El Señor veló en vida para que nosotros no nos adormeciéramos en la muerte. Sufrió por nosotros el sueño de la muerte mediante el misterio de la Pasión. Pero el sueño del Señor se ha convertido en vela para todo el mundo, dado que la muerte de Cristo ha sacudido de nosotros el sueño de la muerte eterna. Veló también en el sueño de su Pasión, como nos revela él mismo con las palabras de Salomón: «Yo duermo, pero mi corazón vela» (Cant 5,2). De ahí resulta con toda evidencia el misterio de su divinidad y de su humanidad. Durmió en cuanto hombre, pero su divinidad velaba.

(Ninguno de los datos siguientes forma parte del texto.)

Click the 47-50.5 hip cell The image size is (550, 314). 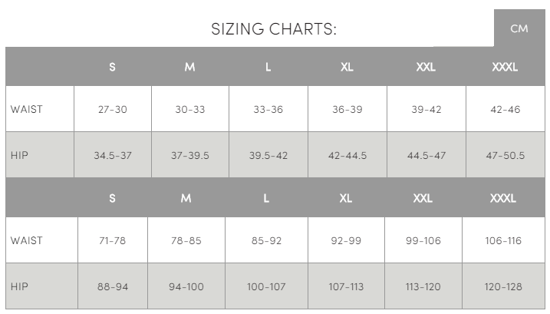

Leemos estas palabras a propósito de la divinidad de Cristo: «No duerme ni reposa el guardián de Israel» (Sal 120,4). Es lo mismo que cuando dice: «Yo duermo, pero mi corazón vela»; en efecto, durante el sueño de su Pasión durmió en cuanto hombre, pero su divinidad visitaba los infiernos para sacar al hombre que allí estaba retenido como prisionero. Nuestro Señor y Salvador quiso visitar de hecho todo lugar y ser misericordioso con todos. Descendió del cielo a la tierra para visitar el mundo; descendió aún de la tierra a los infiernos para llevar a la luz a los que allí estaban prisioneros, según lo que dice el profeta: «A los que habitaban en tierra de sombras una luz les ha brillado» (Is 9,2) (Cromacio de Aquileya, Catequesis al pueblo, Sermón CVI, 1, passim).

d) Para la vida

Repite a menudo y reza este versículo del salmo:

«El auxilio me viene del Señor» (v 2).

e) Para la lectura espiritual

La atmósfera espiritual en la que se mueve esta oración es un profundo sentimiento de fe en Dios y un abandono absoluto en sus manos. La Iglesia, peregrina en la tierra, levanta la mirada hacia este monte del templo de Dios que se ha elevado desde la tierra al cielo en Cristo resucitado y ascendido a la derecha del Padre. ¿De dónde le vendrá la ayuda para llegar hasta allí arriba? Ya se siente confortada por la confiada oración del salmo, pero a esta oración se añade la confirmación concreta de la palabra de Cristo, que oró así por su Iglesia al Padre: «No te pido que los saques del mundo, sino que los defiendas del maligno» (Jn 17,15). Por otra parte, también nos prometió: «Yo rogaré al Padre para que os envíe otro Paráclito, para que esté siempre con vosotros» (Jn 14,16), y aún: «Yo estoy con vosotros todos los días, hasta el fin del mundo» (Mt 28,20). «Cristo está siempre presente en su Iglesia, y de modo especial en las acciones litúrgicas» (SC 7). El vigila con su presencia sobre ella, la protege; la vivifica con su Espíritu y custodia a los miembros de su cuerpo místico con su cuerpo y su sangre eucarística para la vida eterna.

«El cristiano ni es el único ni está solo consigo mismo...; en la soledad y en la libertad del cristiano, en su dignidad y responsabilidad hay otra cosa distinta de él; Otro: Cristo... En todo cristiano revive Cristo, su vida, por así decirlo: primero es niño, después llega por grados a la madurez, hasta que llega plenamente a la mayoría de edad del cristiano... Mi yo está encerrado en Cristo, y debo aprender a amarle como a aquel en quien tengo mi propia consistencia... En él está el receptáculo de mi ser» (R. Guardini).

Releyendo nuestro salmo a la luz de estas consideraciones, que tienen su fundamento en el misterio de la encarnación, comprenderemos también mejor el modo como Cristo nos custodia y nos protege: él se ha construido una habitación en el interior de nuestra vida (cf. Jn 14,23), ha tomado sobre sí el destino de cada uno de nosotros, se ha hecho en nosotros peregrino sobre la tierra: nos conoce más de lo que podemos conocernos nosotros mismos, porque nos conoce en las íntimas profundidades de nuestro ser. Volvamos con espíritu de fe a nosotros mismos: allí encontraremos nuestro auxilio, nuestra protección, porque allí encontraremos a Cristo, el guardián siempre vigilante y «el guardián de nuestras almas» (1 Pe 2,25) (S. Rinaudo, 1 Salmi, preghiera di Cristo e della Chiesa, Leumann [To] 1978, 672-674).